**Requirements:**
(1) In the review of the verse crime novel, copy the part that opens with the words containing "Written by Aaron" and closes with "Rorschach the wall.".
(2) In the review of the verse crime novel, what does Mr Either/Or find when the story opens?
(3) Based on the review of the verse crime novel, explain why Poochigian's switch to a choppier style during the action scenes is effective.

Written by Aaron Poochigian — Epic crime novels written in verse don’t come along too often and Poochigian has written a remarkable book. It is ablaze with vivid imagery, memorable turns of phrase and lyrical flights of fancy. It is a genre-bending work of art that demands your full attention.
Mr Either/Or is an FBI agent with a double identity as a student. He is a Glock-toting wisecracking anti-hero with conflicted motivations and his own code of morality. So far, so noir. The story opens with him finding a mythological box with incredible powers. He needs to get it away from various nefarious parties. A little bit of investigation and some violence follow:
Gunfire! Silencers! You hit the floor
on instinct but your host’s too slow—a slug
explodes his forehead, brains Rorschach the wall.
The story pulls in epic mythology, sci-fi, as well as modern noir elements of gang wars and shadowy cityscapes. It’s written in second person narration but a style that can be jarring in prose works well here. I barely noticed it. The poetry varies but it is mostly a comfortable and easily recognisable iambic pentameter but during the action scenes Poochigian switches to a choppier style reminiscent of some ancient Norse alliterative verse, adding to the epic vibe. Importantly, it also has the practical effect of injecting pace into those scenes.

**Collected data:**

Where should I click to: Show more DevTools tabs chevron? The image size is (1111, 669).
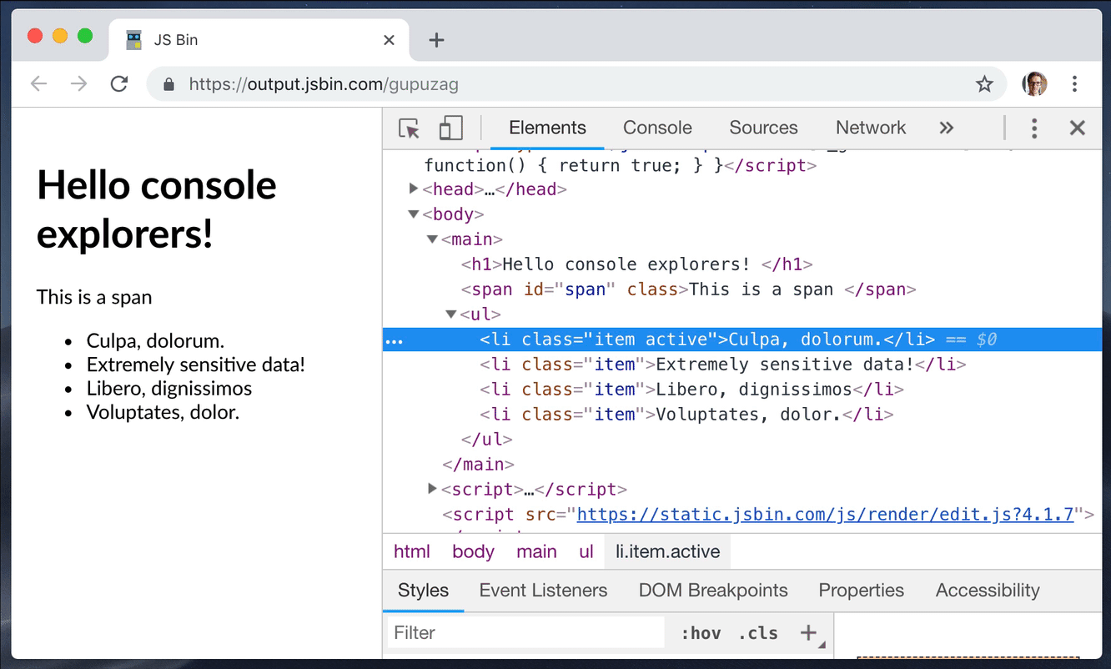(946, 128)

**Outputs:**
(1)
Written by Aaron Poochigian — Epic crime novels written in verse don’t come along too often and Poochigian has written a remarkable book. It is ablaze with vivid imagery, memorable turns of phrase and lyrical flights of fancy. It is a genre-bending work of art that demands your full attention.
Mr Either/Or is an FBI agent with a double identity as a student. He is a Glock-toting wisecracking anti-hero with conflicted motivations and his own code of morality. So far, so noir. The story opens with him finding a mythological box with incredible powers. He needs to get it away from various nefarious parties. A little bit of investigation and some violence follow:
Gunfire! Silencers! You hit the floor
on instinct but your host’s too slow—a slug
explodes his forehead, brains Rorschach the wall.

(2) A mythological box with incredible powers.

(3) The choppier style recalls ancient Norse alliterative verse, which adds to the book's epic feel. It also has the practical effect of injecting pace into the action scenes.